É a partir dessas análises, tanto da reprodutibilidade técnica da fotografia, como da sua relativa verdade em si mesma, que podemos entender o trabalho de Susan Meiselas, principalmente no corpo de registro dos acontecimentos no continente americano e no Curdistão.
Foice, martelo e crucifixo: a Revolução Sandinista pelas lentes de Susan Meiselas
A situação política da Nicarágua seguiu um modelo quase padronizado na América do Sul e Central entre os séculos 19 e 20. O fim do domínio imperial espanhol, a partir das lutas de independência, não resultou numa verdadeira libertação nacional. Na espreita para dominar o que via como um quintal, os Estados Unidos logo ocupou os vácuos de poder deixados pelos espanhóis em vários países do continente americano – vácuo esse que só foi possível, também, pela intervenção americana nas lutas contra os espanhóis. A filosofia civilizacional, a “missão divina” que dita a política externa norte-americana – que, na realidade, deve ser chamada de imperialismo –, é um fenômeno que percorre toda a história recente do nosso continente. Onde quer que os espanhóis tenham fugido, lá estavam os exportadores de democracia para sugar as populações locais. A presença colonial apenas mudava de idioma. É a partir desses aspectos que podemos entender a revolução na Nicarágua, que libertou o país das ocupações externas[4].
Se pudermos sintetizar a revolução sandinista em duas imagens, essas seriam a de Jesus e Che Guevara. Em primeiro lugar, a imagem de Che Guevara demonstra o potencial de explosão revolucionária que Cuba causou na América do Sul e Central.
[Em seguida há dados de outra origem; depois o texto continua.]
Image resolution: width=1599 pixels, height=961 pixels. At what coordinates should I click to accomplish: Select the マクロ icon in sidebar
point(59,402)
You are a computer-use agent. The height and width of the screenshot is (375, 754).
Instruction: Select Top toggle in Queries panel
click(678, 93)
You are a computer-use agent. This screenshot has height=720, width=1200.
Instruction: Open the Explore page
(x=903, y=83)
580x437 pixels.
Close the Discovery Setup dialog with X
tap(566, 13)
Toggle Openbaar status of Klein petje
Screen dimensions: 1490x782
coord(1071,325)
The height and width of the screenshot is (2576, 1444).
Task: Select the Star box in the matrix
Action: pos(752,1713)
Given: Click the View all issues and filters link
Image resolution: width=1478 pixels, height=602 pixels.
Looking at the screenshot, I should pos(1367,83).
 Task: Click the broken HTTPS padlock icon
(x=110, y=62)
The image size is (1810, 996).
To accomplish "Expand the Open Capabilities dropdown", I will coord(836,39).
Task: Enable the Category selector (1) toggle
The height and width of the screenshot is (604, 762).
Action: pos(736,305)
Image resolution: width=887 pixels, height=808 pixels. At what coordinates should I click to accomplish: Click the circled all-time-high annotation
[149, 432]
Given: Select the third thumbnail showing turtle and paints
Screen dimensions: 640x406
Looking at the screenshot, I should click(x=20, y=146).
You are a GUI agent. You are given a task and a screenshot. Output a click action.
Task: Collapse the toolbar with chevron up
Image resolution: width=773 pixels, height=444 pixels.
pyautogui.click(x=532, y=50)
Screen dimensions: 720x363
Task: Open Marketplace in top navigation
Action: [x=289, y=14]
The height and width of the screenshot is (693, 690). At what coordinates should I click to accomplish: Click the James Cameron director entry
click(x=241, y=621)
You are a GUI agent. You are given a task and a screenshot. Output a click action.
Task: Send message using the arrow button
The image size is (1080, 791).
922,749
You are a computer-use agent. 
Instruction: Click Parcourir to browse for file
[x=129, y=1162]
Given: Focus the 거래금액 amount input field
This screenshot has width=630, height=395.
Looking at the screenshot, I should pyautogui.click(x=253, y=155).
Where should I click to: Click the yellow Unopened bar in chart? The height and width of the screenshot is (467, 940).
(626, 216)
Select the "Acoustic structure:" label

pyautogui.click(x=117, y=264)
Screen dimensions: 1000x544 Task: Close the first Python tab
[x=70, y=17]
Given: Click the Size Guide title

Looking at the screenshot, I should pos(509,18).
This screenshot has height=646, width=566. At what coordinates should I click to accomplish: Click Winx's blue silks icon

A vitória dos guerrilheiros do Movimento 26 de Julho foi, de certa maneira, a primavera à qual Che se referia em sua célebre frase. Não foi apenas nas Américas que a revolução cubana causou grandes abalos. O internacionalismo da pequena ilha caribenha foi determinante para a vitória dos sul-africanos contra o regime de apartheid e o fim do colonialismo português em Angola. Se esse internacionalismo foi capaz de atravessar o oceano atlântico, ele também se faria presente na Nicarágua. Tanto a burguesia nacional quanto os estudantes e militantes da Frente Sandinista de Libertação Nacional – organização que surge num contexto de luta nacional, e se inclina ao marxismo –, olhavam empolgados para a queda de Fulgêncio Batista. Os primeiros, por acreditarem que tão logo Batista caísse, Fidel e seus camaradas entregariam o governo para a burguesia nacional cubana. Os segundos, por sentirem que “um espectro rondava a América.” Foi a FSLN quem acertou.
Cuba, atuando em duas frentes, ajudou não apenas na construção da revolução, mas na construção do estado pós-revolucionário. A similaridade de ambos os países, no que se refere à presença americana em seus territórios, aliado à forte postura internacionalista de Cuba, foram dois importantes ingredientes no sucesso da revolta armada nicaraguense, que, em 1979, venceu a ditadura de Somoza, que contava com o apoio dos Estados Unidos, da Costa Rica e de alguns outros países que compunham a Organização dos Estados Americanos.
O segundo ponto, imageticamente, é Jesus Cristo. A Revolução Sandinista foi ímpar ao colocar o marxismo e o cristianismo lado a lado. A Teologia da Libertação teve enorme influência na insurgência que tomou os céus da Nicarágua. Como os freis brasileiros que não se curvaram à ditadura, missionários e católicos em geral se colocaram lado a lado ao movimento revolucionário nicaraguense para o propósito da revolução. Esse foi um movimento de grande importância por toda a América Latina durante o século 20, e colocou em xeque algumas das crenças mais ortodoxas do marxismo, que, por vezes, surgiam de uma visão idealista do materialismo de Marx.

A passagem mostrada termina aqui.